## Problem statement
Copy the lines verbatim, beginning with the line that contains "Task: Open the Refresh rate dropdown" and continuing through the end of the data, and only those lines.

*** Block opens ***

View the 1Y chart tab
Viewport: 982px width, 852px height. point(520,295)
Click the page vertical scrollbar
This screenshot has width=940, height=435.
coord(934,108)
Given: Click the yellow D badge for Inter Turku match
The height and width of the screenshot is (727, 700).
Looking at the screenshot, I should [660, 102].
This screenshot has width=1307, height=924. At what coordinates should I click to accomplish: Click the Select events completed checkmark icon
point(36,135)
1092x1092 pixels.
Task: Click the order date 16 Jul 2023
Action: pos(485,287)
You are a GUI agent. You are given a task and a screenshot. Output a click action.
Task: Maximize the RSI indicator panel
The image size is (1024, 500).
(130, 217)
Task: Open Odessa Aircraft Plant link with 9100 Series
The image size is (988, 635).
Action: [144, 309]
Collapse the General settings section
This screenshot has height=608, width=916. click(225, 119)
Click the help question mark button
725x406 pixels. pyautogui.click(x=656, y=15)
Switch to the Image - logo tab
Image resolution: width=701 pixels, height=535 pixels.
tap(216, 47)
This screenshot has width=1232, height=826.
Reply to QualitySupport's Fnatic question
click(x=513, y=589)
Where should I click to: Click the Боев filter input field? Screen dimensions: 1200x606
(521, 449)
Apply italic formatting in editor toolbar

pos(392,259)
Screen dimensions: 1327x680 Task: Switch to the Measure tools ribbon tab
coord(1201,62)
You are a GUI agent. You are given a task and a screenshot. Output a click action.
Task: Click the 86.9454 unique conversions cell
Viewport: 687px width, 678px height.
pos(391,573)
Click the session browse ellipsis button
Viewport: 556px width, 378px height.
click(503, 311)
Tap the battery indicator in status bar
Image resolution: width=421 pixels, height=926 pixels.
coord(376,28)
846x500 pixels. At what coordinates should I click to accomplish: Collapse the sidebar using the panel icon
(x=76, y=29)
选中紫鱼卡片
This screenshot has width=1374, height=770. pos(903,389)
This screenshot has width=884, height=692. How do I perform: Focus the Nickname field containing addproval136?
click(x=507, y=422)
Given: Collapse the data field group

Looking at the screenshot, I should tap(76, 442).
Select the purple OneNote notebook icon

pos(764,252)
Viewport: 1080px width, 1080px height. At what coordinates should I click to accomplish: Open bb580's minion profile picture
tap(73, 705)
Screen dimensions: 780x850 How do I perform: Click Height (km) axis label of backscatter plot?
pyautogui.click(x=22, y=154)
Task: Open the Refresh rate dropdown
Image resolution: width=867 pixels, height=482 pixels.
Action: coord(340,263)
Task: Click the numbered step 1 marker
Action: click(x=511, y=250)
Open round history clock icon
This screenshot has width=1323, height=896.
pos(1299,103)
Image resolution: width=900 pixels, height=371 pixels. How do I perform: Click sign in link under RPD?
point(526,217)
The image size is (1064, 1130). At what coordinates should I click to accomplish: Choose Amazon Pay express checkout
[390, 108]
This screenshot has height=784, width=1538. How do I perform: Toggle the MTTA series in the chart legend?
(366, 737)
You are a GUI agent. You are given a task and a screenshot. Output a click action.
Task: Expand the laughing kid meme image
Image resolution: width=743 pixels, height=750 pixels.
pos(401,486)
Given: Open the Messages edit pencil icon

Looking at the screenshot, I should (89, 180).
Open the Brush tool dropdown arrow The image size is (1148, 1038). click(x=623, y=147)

*** Block closes ***

## Task solution
Task: Open the Refresh rate dropdown
Image resolution: width=867 pixels, height=482 pixels.
Action: coord(340,263)
Task: Click the numbered step 1 marker
Action: click(x=511, y=250)
Open round history clock icon
This screenshot has width=1323, height=896.
pos(1299,103)
Image resolution: width=900 pixels, height=371 pixels. How do I perform: Click sign in link under RPD?
point(526,217)
The image size is (1064, 1130). At what coordinates should I click to accomplish: Choose Amazon Pay express checkout
[390, 108]
This screenshot has height=784, width=1538. How do I perform: Toggle the MTTA series in the chart legend?
(366, 737)
You are a GUI agent. You are given a task and a screenshot. Output a click action.
Task: Expand the laughing kid meme image
Image resolution: width=743 pixels, height=750 pixels.
pos(401,486)
Given: Open the Messages edit pencil icon

Looking at the screenshot, I should (89, 180).
Open the Brush tool dropdown arrow The image size is (1148, 1038). click(x=623, y=147)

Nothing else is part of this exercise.